Exercise directions
The job is to output each record exactly as it stands, pictures excluded.
════════
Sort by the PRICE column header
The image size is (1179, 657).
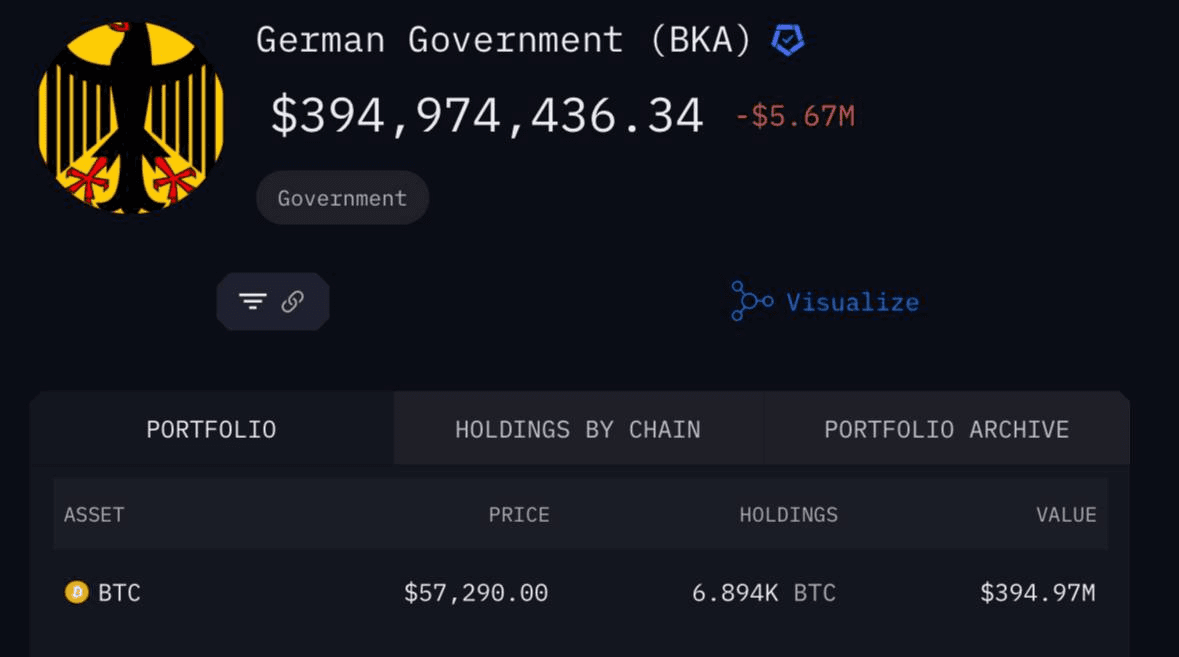click(x=518, y=514)
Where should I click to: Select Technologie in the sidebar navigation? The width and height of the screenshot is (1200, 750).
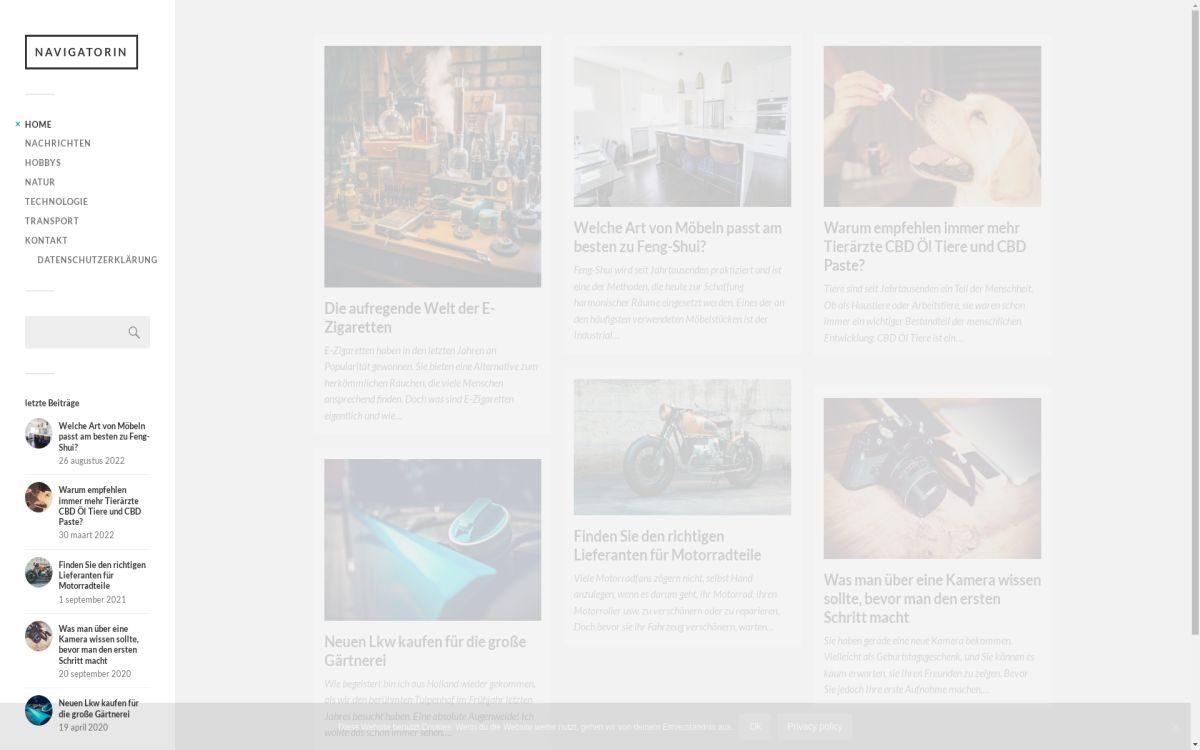(56, 201)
════════
Result of this task
Sort by the PRICE column header
The image size is (1179, 657).
click(x=518, y=514)
Where should I click to: Select Technologie in the sidebar navigation? The width and height of the screenshot is (1200, 750).
(56, 201)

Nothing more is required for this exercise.